Task to complete: How many lines in the listing below contain the word "accomplish"? Reply with the number only.

___ Recorded information

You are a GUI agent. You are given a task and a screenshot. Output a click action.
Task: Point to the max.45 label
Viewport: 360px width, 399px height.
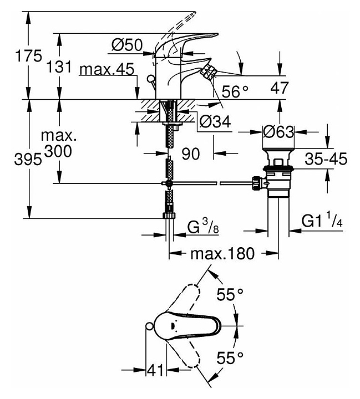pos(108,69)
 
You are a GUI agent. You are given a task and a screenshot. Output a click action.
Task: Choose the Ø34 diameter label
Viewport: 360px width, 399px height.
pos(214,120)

______
___ Recorded information

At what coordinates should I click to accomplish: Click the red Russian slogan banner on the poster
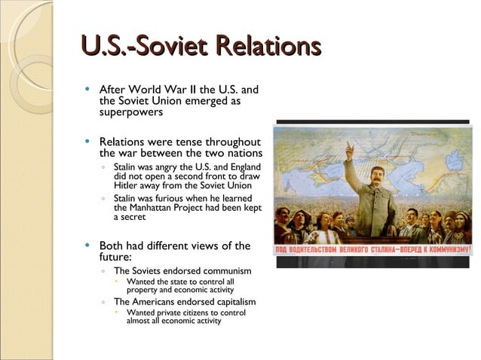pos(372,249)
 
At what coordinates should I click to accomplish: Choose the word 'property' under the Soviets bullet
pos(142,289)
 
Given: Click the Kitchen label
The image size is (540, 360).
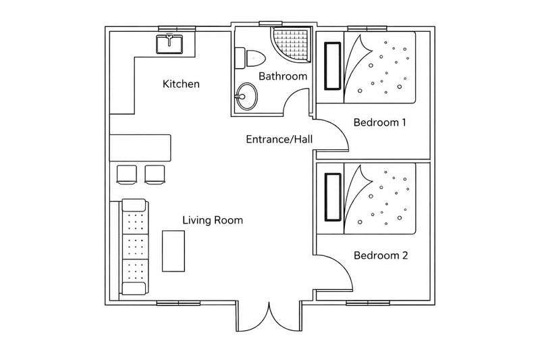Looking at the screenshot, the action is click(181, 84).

______

Complete response: 2